• _Exercise aim_:
Below are the entries. Transcribe exactly the lines from the one with "This screenshot has height=1161, width=581." through the one with "Task: Activate the Paintbrush tool", ends included, and leave out all others.

• _Data shown_:

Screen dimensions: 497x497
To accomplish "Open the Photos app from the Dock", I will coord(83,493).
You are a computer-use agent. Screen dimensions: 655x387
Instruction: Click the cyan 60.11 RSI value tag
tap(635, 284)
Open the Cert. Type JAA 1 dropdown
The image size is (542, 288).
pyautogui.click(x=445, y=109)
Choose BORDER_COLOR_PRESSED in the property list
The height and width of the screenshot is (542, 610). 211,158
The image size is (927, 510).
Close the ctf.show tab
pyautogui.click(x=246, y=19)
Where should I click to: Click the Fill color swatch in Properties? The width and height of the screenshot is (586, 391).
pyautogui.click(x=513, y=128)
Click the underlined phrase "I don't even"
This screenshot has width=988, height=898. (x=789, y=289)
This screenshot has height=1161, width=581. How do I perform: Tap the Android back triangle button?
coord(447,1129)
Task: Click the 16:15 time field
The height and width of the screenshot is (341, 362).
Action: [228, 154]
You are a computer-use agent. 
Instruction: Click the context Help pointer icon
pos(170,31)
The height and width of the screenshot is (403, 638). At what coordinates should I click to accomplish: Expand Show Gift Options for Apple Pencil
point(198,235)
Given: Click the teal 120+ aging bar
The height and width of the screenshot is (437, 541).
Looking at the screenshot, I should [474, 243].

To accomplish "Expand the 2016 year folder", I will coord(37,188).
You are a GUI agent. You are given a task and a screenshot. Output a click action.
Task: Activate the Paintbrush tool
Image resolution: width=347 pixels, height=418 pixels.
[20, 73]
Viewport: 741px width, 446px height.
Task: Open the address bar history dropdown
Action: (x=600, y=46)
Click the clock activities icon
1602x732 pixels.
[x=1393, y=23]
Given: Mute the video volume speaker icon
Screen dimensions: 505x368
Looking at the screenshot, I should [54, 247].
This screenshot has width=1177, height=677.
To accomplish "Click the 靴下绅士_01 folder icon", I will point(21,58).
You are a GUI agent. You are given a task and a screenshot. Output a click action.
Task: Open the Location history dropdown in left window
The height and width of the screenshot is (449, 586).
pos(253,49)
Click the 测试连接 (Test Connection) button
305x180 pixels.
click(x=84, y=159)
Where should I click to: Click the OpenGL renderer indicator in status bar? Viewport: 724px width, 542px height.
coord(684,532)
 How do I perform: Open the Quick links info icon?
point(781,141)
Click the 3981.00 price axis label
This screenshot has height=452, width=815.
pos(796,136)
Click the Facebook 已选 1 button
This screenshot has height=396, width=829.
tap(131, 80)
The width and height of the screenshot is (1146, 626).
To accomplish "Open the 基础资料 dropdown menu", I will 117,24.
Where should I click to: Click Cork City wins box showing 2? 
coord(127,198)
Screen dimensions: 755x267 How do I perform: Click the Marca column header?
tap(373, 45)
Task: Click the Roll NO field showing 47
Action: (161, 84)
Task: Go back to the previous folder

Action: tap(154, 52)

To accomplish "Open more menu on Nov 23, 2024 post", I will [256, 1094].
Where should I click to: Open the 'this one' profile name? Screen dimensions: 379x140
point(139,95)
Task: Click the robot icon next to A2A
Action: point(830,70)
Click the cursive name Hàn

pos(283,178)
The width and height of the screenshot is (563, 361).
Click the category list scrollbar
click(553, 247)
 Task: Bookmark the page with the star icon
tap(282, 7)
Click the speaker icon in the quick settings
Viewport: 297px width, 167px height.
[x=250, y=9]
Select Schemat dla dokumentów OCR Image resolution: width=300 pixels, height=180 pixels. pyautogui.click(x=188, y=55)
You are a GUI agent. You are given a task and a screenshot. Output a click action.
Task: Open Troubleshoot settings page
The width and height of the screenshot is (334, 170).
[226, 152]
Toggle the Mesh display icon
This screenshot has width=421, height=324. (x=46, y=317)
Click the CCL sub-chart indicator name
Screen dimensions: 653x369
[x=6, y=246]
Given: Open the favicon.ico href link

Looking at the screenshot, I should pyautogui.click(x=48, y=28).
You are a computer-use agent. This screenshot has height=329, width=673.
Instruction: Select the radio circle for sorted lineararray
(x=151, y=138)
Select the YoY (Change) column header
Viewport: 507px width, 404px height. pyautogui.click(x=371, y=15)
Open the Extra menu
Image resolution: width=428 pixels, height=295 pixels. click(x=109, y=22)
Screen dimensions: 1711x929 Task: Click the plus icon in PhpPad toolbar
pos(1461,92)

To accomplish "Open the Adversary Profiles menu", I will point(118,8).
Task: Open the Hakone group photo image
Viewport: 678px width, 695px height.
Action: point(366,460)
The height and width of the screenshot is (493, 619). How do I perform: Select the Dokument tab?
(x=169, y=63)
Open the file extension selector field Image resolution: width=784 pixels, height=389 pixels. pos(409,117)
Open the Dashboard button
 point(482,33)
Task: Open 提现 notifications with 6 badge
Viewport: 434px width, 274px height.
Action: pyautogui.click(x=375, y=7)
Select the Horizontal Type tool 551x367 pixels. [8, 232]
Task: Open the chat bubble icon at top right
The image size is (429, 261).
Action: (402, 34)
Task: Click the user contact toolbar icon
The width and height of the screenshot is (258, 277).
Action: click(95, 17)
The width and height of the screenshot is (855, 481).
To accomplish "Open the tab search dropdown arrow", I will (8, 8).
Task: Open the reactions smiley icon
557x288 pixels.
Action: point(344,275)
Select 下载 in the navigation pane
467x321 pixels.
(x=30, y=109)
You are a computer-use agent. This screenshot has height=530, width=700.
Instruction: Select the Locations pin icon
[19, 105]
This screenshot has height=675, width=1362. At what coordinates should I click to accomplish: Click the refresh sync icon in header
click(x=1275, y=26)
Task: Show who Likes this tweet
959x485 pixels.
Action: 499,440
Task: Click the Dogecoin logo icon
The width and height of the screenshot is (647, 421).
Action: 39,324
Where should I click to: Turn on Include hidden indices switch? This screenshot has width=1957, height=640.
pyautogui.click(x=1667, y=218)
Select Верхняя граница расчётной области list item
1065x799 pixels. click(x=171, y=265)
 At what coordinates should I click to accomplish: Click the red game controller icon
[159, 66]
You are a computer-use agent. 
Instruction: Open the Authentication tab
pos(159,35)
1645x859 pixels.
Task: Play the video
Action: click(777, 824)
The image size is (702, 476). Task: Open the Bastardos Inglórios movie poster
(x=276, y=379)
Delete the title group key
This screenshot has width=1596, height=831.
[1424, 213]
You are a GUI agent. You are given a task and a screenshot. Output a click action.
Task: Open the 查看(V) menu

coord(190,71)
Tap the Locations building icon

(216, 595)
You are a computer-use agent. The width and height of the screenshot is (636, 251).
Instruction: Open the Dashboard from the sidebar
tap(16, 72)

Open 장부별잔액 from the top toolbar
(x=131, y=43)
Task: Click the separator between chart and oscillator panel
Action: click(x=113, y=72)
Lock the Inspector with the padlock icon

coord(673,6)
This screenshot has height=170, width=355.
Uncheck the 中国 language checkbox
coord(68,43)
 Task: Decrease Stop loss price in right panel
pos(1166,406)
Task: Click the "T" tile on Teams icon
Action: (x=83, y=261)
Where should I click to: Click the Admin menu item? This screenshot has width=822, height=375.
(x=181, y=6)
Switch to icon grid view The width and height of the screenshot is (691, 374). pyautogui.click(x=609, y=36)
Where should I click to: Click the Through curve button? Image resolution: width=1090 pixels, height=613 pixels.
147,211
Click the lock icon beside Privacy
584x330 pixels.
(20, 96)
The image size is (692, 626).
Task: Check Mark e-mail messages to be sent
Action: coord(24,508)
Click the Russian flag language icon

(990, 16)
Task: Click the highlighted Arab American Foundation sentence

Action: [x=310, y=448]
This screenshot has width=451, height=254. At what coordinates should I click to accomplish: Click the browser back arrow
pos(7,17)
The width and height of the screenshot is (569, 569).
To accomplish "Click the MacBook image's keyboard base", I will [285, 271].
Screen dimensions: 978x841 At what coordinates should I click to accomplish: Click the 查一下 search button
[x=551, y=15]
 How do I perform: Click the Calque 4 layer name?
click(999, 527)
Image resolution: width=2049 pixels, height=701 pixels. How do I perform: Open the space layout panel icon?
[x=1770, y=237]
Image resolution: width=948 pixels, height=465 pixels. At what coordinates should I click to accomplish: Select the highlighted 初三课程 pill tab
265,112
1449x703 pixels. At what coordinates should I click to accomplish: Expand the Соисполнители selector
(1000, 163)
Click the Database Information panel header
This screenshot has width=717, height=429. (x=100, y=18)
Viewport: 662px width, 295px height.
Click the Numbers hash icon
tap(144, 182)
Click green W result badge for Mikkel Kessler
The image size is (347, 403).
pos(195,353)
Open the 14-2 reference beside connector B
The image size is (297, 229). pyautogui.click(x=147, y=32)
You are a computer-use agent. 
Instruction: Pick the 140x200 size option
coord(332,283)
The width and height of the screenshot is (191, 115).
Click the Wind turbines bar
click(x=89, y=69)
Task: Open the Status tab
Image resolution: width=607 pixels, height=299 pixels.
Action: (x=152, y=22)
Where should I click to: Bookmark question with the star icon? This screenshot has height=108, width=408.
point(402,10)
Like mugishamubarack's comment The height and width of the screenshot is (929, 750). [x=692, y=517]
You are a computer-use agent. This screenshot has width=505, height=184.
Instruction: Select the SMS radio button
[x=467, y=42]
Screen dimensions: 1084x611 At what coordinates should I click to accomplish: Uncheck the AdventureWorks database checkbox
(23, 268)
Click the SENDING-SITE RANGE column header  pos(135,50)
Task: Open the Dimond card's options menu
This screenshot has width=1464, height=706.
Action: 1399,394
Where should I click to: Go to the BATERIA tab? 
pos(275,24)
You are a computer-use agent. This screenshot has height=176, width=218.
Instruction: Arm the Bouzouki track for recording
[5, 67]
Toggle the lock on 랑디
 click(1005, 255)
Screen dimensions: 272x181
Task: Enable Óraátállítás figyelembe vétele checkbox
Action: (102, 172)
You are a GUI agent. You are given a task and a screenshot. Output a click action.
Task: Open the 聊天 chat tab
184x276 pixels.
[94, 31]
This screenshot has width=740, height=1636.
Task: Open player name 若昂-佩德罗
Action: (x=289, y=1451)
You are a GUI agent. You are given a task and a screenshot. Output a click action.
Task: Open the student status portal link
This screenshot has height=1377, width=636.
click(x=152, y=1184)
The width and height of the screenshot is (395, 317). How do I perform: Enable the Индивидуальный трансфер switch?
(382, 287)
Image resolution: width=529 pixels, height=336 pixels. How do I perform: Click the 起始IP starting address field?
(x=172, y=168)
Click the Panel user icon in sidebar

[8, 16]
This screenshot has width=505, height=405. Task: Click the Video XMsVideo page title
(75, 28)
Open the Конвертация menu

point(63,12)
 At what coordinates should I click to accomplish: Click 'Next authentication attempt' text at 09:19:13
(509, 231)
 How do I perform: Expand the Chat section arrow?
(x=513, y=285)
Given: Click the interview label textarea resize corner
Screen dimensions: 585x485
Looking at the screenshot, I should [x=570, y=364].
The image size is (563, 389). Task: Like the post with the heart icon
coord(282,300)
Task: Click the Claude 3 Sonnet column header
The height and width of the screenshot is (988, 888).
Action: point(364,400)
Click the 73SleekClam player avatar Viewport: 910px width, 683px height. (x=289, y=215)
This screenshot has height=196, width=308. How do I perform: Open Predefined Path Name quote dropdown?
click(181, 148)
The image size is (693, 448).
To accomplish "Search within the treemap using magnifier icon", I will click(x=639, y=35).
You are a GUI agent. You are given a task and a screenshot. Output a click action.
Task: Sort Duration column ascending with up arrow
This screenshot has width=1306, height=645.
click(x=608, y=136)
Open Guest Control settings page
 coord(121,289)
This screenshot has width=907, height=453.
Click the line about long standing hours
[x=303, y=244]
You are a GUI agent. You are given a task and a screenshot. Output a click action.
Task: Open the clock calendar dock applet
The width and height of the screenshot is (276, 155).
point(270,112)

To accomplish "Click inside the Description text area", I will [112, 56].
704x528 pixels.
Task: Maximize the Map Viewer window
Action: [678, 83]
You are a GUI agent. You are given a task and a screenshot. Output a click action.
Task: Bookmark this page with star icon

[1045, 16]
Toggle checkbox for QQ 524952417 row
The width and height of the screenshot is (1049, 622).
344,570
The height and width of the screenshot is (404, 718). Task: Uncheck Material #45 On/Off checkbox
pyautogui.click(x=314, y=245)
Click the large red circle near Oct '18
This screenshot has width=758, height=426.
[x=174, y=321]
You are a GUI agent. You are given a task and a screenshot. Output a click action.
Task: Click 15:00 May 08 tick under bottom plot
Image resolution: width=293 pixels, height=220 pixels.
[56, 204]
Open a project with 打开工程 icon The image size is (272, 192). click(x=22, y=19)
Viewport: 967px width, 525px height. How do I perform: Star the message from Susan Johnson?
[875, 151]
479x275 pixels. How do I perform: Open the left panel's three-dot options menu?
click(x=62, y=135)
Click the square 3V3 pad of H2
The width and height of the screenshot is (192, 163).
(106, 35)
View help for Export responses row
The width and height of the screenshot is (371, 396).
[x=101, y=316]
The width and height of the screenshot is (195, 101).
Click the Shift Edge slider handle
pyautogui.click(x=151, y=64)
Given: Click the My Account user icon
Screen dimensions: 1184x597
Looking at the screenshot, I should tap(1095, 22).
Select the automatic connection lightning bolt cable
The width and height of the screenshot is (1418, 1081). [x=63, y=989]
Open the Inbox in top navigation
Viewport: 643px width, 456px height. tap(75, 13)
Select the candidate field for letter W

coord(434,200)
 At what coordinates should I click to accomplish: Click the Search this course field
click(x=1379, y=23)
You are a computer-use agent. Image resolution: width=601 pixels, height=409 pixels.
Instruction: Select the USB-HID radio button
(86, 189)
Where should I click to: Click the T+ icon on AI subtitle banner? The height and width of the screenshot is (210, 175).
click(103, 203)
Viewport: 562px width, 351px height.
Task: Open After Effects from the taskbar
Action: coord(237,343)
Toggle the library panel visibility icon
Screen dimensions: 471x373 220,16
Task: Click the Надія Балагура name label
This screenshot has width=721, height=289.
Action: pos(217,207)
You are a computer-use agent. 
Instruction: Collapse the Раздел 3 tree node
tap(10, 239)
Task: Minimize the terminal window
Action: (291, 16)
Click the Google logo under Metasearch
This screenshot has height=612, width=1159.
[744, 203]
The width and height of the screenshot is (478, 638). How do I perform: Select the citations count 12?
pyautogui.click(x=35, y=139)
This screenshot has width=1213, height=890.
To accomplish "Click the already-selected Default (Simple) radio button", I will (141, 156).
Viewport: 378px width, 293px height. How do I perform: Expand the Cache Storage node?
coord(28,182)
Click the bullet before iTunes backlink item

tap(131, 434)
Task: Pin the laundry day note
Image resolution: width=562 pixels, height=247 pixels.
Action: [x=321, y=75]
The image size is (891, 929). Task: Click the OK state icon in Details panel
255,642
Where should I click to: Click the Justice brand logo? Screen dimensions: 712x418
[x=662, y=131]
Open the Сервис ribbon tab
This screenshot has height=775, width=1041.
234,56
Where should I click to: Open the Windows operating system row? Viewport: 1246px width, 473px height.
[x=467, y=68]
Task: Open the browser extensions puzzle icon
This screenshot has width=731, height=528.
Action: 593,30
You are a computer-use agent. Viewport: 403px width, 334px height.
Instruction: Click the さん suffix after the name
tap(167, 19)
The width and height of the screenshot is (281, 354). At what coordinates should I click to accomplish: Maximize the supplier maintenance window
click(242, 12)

• _Solution_:
This screenshot has height=1161, width=581. How do I perform: Tap the Android back triangle button?
coord(447,1129)
Task: Click the 16:15 time field
The height and width of the screenshot is (341, 362).
Action: [228, 154]
You are a computer-use agent. 
Instruction: Click the context Help pointer icon
pos(170,31)
The height and width of the screenshot is (403, 638). At what coordinates should I click to accomplish: Expand Show Gift Options for Apple Pencil
point(198,235)
Given: Click the teal 120+ aging bar
The height and width of the screenshot is (437, 541).
Looking at the screenshot, I should [474, 243].

To accomplish "Expand the 2016 year folder", I will coord(37,188).
You are a GUI agent. You are given a task and a screenshot. Output a click action.
Task: Activate the Paintbrush tool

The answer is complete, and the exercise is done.